• WRITTEN TASK
Output, as a JSON list of strings, each line of the listing from its beginning through the line that contains "pyautogui.click(x=965, y=683)", one string per line, with both ends included and blank lines omitted.
— START OF TASK INPUTS —
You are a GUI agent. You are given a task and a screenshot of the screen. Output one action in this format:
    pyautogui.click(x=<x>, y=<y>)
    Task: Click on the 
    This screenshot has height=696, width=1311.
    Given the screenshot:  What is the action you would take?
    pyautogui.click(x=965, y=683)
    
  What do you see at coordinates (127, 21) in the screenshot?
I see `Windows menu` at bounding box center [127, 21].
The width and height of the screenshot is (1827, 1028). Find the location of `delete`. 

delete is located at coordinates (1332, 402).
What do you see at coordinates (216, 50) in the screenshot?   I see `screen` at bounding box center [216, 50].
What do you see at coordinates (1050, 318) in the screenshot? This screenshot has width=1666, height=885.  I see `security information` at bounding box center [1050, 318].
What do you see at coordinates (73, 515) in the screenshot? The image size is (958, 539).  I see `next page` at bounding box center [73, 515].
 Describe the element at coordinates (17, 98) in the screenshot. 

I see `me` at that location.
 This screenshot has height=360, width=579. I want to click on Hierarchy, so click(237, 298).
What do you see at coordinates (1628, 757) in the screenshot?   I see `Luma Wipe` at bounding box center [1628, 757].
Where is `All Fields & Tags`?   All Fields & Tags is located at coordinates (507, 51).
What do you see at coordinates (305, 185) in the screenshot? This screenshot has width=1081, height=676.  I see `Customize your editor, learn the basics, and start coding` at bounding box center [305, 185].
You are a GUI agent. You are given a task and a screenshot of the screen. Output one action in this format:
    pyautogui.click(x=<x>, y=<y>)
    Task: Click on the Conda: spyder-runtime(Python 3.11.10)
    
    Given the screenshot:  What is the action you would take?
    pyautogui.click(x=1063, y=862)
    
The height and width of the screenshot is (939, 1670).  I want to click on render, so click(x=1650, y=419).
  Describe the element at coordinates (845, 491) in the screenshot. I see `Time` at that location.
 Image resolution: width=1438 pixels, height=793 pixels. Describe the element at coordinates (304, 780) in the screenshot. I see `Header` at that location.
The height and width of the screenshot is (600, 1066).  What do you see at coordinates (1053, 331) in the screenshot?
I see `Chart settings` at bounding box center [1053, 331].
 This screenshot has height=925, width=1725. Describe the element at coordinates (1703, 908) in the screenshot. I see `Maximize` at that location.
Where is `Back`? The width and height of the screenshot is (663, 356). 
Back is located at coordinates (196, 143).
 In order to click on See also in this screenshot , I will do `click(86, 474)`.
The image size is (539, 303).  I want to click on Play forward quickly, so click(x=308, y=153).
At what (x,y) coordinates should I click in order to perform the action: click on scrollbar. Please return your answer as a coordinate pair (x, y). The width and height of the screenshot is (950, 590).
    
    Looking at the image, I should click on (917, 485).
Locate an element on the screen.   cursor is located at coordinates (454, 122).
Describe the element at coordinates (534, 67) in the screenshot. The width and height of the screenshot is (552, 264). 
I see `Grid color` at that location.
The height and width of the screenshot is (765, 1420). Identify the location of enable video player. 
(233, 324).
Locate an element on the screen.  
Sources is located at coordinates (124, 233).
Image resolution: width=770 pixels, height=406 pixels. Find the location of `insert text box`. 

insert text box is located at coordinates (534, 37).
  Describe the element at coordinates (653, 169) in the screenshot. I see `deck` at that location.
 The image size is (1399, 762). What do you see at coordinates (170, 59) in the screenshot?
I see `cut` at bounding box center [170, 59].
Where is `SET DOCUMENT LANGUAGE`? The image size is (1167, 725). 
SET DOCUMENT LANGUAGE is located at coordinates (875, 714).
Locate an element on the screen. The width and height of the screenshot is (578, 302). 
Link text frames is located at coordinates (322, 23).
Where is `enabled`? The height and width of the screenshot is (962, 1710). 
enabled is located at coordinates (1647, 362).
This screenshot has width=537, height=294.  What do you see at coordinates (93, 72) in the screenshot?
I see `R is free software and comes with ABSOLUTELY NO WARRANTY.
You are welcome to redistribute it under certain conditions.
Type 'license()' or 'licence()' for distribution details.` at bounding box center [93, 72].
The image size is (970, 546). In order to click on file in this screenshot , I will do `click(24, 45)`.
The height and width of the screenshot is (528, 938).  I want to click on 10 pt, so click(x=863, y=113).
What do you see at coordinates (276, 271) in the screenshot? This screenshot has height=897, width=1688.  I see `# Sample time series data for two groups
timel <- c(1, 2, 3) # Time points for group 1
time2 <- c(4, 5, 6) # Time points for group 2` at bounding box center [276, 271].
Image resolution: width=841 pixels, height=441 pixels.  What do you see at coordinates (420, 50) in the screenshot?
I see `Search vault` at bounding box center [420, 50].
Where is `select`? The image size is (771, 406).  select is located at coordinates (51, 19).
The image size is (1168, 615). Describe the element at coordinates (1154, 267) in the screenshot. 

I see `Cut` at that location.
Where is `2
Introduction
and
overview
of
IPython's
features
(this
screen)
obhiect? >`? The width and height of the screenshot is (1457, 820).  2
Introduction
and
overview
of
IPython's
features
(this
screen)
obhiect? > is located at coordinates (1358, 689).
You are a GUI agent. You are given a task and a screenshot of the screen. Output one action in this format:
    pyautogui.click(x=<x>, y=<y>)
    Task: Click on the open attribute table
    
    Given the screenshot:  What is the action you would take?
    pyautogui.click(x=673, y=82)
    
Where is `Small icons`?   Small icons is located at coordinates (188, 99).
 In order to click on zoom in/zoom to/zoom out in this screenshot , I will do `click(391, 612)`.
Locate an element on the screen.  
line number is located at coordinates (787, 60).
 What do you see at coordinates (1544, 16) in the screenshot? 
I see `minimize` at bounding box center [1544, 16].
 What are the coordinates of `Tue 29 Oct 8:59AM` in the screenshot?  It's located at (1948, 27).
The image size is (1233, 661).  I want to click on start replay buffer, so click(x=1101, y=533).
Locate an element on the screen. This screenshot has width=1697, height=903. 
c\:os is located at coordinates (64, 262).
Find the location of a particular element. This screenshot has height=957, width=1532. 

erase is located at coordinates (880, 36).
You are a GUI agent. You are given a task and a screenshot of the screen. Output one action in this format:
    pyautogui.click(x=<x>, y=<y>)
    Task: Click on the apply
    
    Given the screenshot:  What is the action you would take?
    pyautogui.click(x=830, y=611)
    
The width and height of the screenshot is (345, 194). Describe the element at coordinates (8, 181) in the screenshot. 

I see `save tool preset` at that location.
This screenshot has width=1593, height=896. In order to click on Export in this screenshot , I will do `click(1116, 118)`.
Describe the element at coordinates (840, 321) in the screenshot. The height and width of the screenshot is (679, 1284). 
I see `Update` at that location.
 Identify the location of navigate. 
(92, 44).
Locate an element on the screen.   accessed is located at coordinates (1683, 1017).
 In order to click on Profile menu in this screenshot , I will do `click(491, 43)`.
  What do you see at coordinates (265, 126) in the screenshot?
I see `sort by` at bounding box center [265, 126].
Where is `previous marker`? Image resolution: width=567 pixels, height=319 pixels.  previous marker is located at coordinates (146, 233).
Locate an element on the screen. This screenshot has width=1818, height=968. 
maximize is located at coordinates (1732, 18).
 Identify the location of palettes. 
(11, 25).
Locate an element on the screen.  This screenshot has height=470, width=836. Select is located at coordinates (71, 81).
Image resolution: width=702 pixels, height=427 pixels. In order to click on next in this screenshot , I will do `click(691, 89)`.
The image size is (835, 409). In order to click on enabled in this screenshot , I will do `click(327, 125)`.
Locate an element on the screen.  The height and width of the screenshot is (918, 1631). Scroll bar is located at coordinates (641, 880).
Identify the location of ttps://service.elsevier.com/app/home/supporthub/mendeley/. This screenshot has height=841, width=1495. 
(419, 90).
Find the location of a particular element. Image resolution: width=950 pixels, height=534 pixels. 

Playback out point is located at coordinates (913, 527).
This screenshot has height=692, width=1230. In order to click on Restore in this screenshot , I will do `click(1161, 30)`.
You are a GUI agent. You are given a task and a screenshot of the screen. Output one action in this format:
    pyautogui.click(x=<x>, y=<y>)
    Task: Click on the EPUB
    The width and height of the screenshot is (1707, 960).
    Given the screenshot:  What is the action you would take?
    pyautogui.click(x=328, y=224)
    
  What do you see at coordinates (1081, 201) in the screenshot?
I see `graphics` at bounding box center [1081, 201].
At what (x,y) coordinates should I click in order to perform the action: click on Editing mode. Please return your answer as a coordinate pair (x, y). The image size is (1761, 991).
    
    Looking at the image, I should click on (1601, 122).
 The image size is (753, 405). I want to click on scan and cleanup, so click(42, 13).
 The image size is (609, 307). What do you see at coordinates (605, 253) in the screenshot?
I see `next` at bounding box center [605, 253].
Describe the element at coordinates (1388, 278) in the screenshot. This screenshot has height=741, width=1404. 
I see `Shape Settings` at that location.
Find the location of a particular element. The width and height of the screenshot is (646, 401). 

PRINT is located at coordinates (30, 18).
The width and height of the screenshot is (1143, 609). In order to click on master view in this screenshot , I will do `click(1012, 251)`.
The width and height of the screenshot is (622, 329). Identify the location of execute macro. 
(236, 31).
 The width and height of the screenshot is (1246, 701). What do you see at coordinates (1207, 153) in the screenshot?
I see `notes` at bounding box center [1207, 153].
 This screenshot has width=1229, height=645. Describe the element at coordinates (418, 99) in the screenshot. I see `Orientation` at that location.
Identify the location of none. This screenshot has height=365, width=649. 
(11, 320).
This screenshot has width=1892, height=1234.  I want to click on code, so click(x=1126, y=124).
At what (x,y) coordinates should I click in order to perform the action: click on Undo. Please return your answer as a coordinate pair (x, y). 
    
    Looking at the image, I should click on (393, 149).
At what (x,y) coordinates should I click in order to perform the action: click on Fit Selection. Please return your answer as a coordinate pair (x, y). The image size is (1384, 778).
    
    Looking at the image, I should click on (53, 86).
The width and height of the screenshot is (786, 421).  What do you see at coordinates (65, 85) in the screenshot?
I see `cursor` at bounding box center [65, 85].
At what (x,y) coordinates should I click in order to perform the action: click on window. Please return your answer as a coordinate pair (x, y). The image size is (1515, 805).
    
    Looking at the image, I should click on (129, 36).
— END OF TASK INPUTS —
• RESPONSE
[
  "You are a GUI agent. You are given a task and a screenshot of the screen. Output one action in this format:",
  "    pyautogui.click(x=<x>, y=<y>)",
  "    Task: Click on the ",
  "    This screenshot has height=696, width=1311.",
  "    Given the screenshot:  What is the action you would take?",
  "    pyautogui.click(x=965, y=683)"
]